§ EXTRACTO PROPORCIONADO:
::::
En Colombia 120.000 personas, según cifras de la Comisión Nacional de Reconciliación y Reparación (CNRR), se han identificado como víctimas del paramilitarismo ante la Unidad de Justicia y Paz de la Fiscalía General de la Nación. Se piensa que los desaparecidos a manos de los paramilitares de las AUC (Autodefensas Unidas de Colombia) podrían llegar a 14.000. ¡Las AUC no tienen rehenes, llenan fosas comunes!
El ex jefe paramilitar Salvatore Mancuso se atribuyó la culpa de 112 masacres con un total de 1370 víctimas. Su amigo, alias Don Berna, reveló la ubicación de 300 víctimas de su estrategia de terror, enterrados en 11 fosas comunes.
Hasta el diciembre del 2007 se encontraron 935 fosas comunes.
Solo el jefe paramilitar Éver Velosa, alias H.H., un mando medio, admitió en Medellín su responsabilidad en 1200 homicidios cometidos en un año y medio: “había noches que matábamos hasta 20”, declaró frente a los familiares de las víctimas que concurrieron para saber el destino de sus seres queridos desaparecidos hace años.
El jefe paramilitar Jorge 40, aceptó su responsabilidad en varias masacres en el norte del país en donde declaró haber asesinado a un centenar de pobladores, incluida la masacre de Ciénega Grande, Santa Marta, en donde fueron ejecutados más de 60 pescadores en el año 2000. Su estructura es responsable de 768 desapariciones y se le atribuyen 200 masacres.
El alias Alemán indicó la ubicación de 50 cuerpos en fosas comunes y confesó más de 100 crímenes.
Hasta hoy se han escuchado solo a 63 paras que rindieron una confesión voluntaria de unos 2914 paras encausados. Esto puede dar una idea de lo que ha sido el terror paramilitar en Colombia.
::::
§ FILAS PROPORCIONADAS:
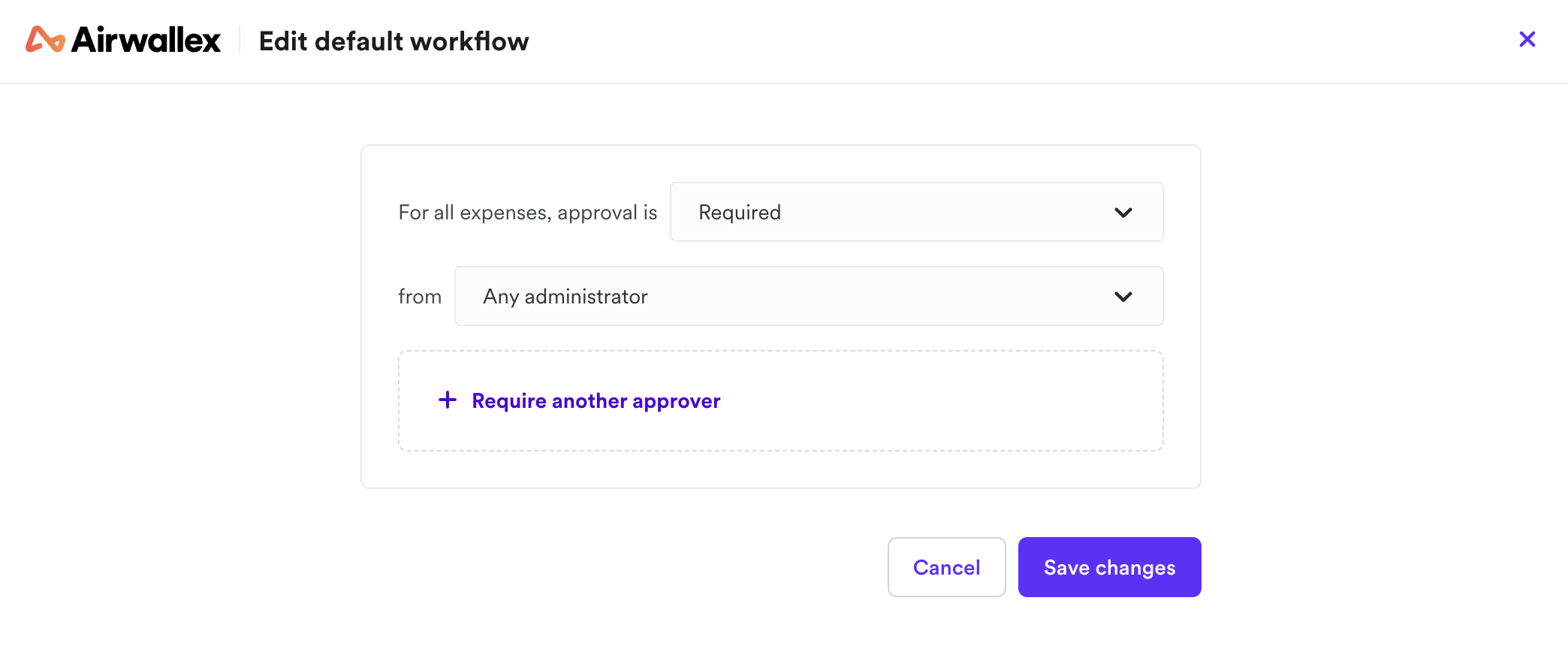Cancel editing the workflow

pyautogui.click(x=946, y=567)
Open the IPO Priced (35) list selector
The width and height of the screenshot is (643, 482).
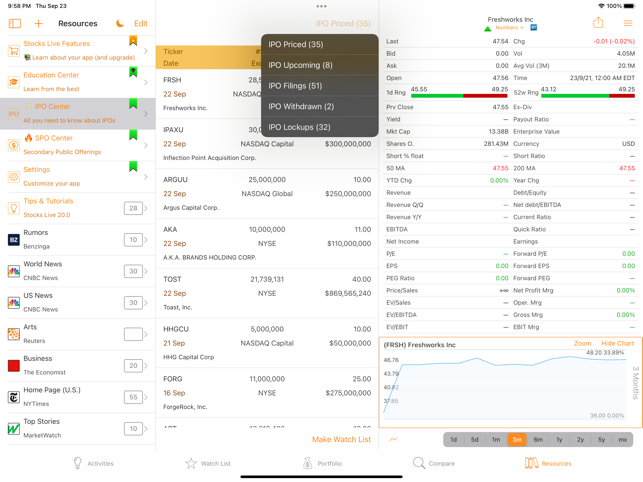coord(343,23)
::::
§ TAREA 1:
Según el extracto sobre el paramilitarismo en Colombia, ¿cuántas fosas comunes se habían encontrado hasta diciembre de 2007?
§ TAREA 2:
Redacta lo que sigue al extracto sobre el paramilitarismo en Colombia, a partir de su última oración.

§ RESULTADO 1:
Hasta diciembre de 2007 se habían encontrado 935 fosas comunes.

§ RESULTADO 2:
Con las AUC, el gobierno Uribe ha adelantado un proceso de paz muy cuestionado, en este marco, una sentencia de la Corte Suprema de Justicia ha declarado que no se puede aplicar el crimen de “sedición” a los integrantes de las AUC, porque no se levantaron en contra del Estado, sino a su favor.
Efectivamente, más de 60 congresistas y políticos uribista están involucrados en el escándalo conocido como la “parapolítica” y se los acusa de haber financiado y creado grupos paramilitares. Entre estos se encuentra el primo del Presidente, Mario Uribe.
Hablando solo del 2008, entre el 31 de diciembre y el 14 de enero, el Movimiento de Víctimas de Crímenes de Estado (MOVICE), reportó que presuntos paramilitares de ultraderecha han asesinado a 12 personas, han desaparecido a nueve, han obligado a 120 a desplazarse y han herido a otras tres.
“Pareciera que esas víctimas son inexistentes”, escribió Iván Cepeda Castro, en una carta al presidente Álvaro Uribe. “Ni los gremios empresariales, ni la Iglesia ni los alcaldes, ni los gobernadores, ni los grandes medios de comunicación convocan a marchas de rechazo ciudadano ante esos crímenes”, agregó, en referencia a la manifestación del 4 de febrero.
En la carta, Cepeda continúa: “¿Cuándo se pronunciará Usted sobre los crímenes contra la humanidad que siguen cometiendo los grupos paramilitares? ¿Cuándo hará una alocución solemne para condenar las desapariciones forzadas masivas que han llevado a miles de compatriotas a fosas comunes y cementerios clandestinos?”.
Hablando del ejército colombiano, los últimos informes del Centro de Investigación y Educación Popular (CINEP), seguramente el banco de datos más importante sobre el conflicto colombiano, hablan de una realidad escalofriante.
En el último semestre del 2006, las violaciones graves al derecho humanitario internacional, DIH, (desaparición, homicidio extrajudicial, tortura, entre otros) son de responsabilidad, en el 66%, de la fuerza pública, en el 24% de los paramilitares (desmovilizados, según el gobierno) y solo el 4% de las guerrillas. En el primer semestre, los datos indican que el 44% fueron cometidos por actores estatales, el 35.5% por los paras y el 12% por las guerrillas. Como siempre, cuando baja la violencia paramilitar sube la del Estado y viceversa.
En 2007 las cosas no cambian mucho. La fuerza pública es responsable de 385 violaciones graves del DIH, otros actores del Estado de 62, los paras de 325, las guerrillas de 22.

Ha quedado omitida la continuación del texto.